* Required work
In the data below, find the line containing "Where should I"; transcribe it and each line after it exactly, through the last, skipping pictures.

* Given records
"""

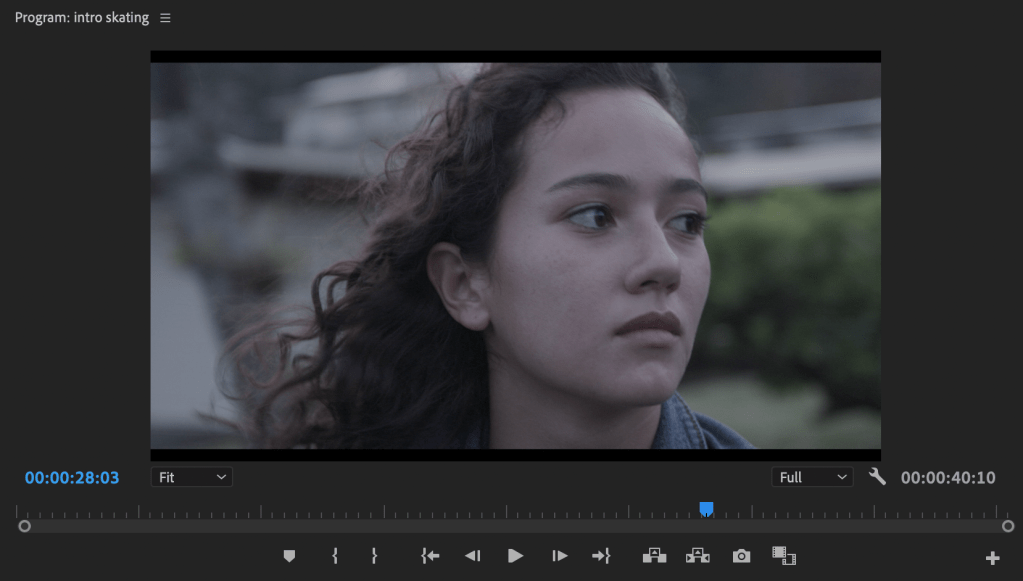This screenshot has width=1023, height=581.
Task: Expand the Fit zoom level dropdown
Action: click(x=192, y=477)
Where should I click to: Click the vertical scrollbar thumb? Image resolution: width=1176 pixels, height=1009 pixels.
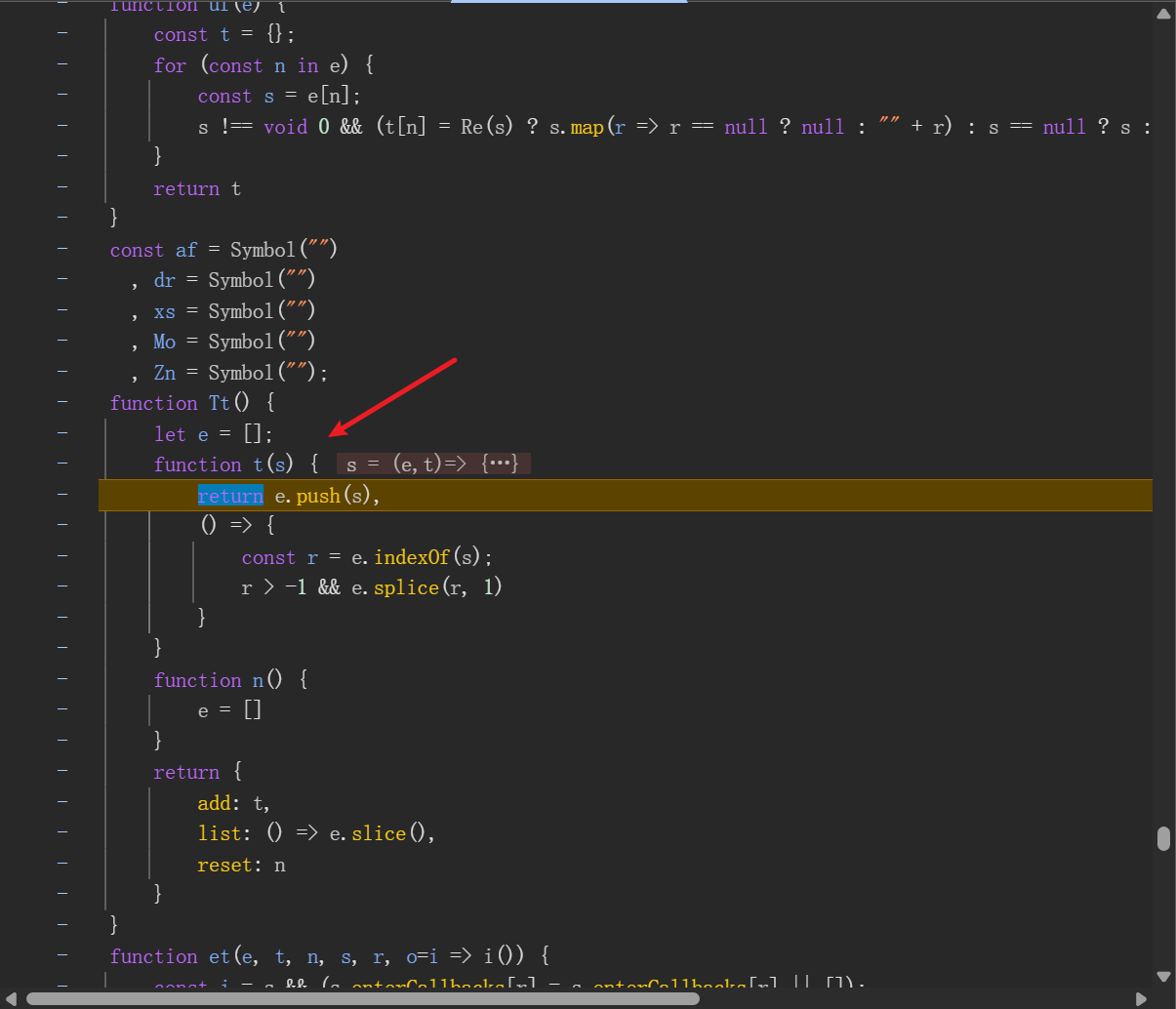(1163, 839)
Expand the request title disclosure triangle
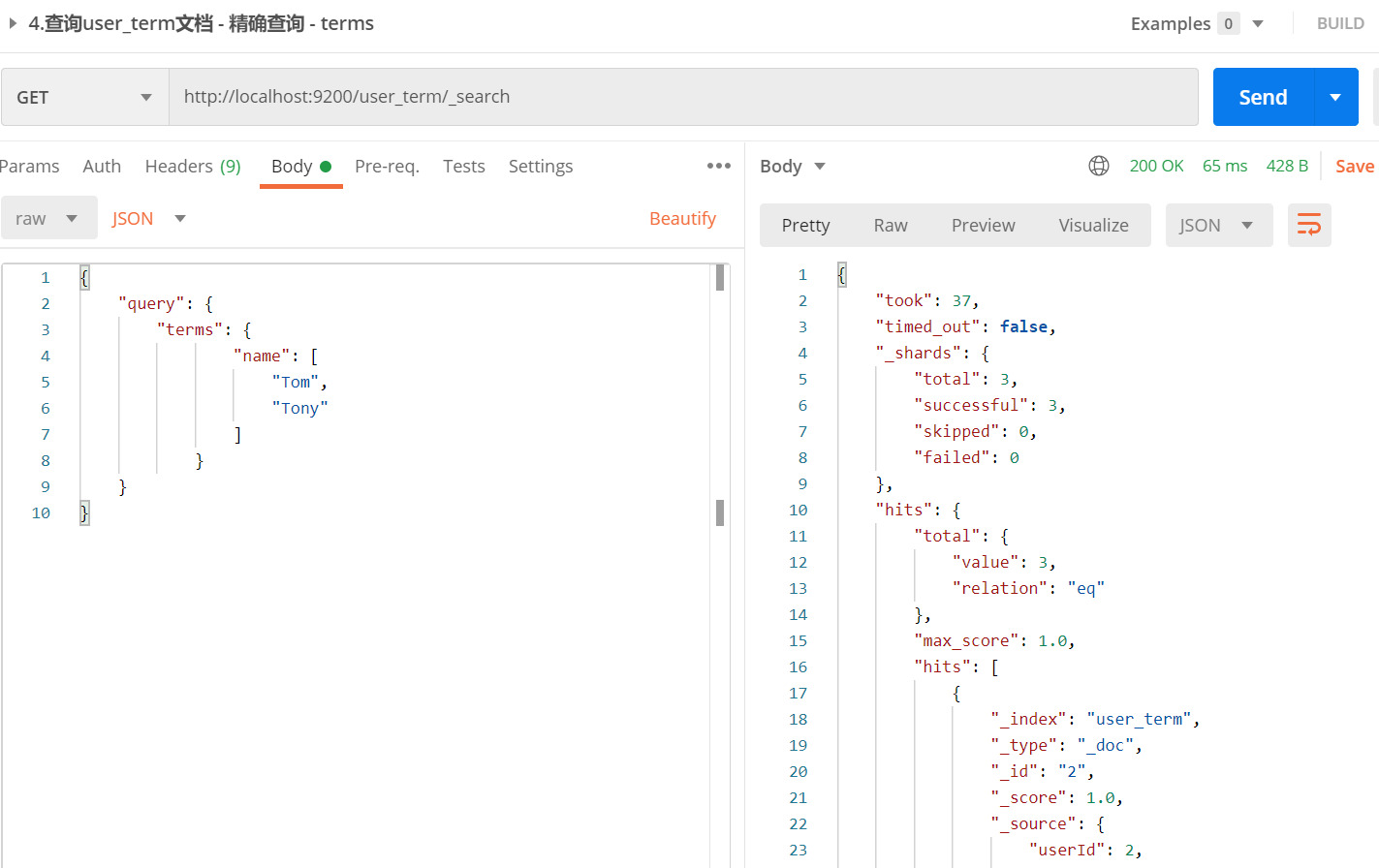Viewport: 1379px width, 868px height. 13,23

"""

* Task solution
Where should I click to: Click the vertical scrollbar thumb? Image resolution: width=1176 pixels, height=1009 pixels.
(1163, 839)
Expand the request title disclosure triangle
Viewport: 1379px width, 868px height. 13,23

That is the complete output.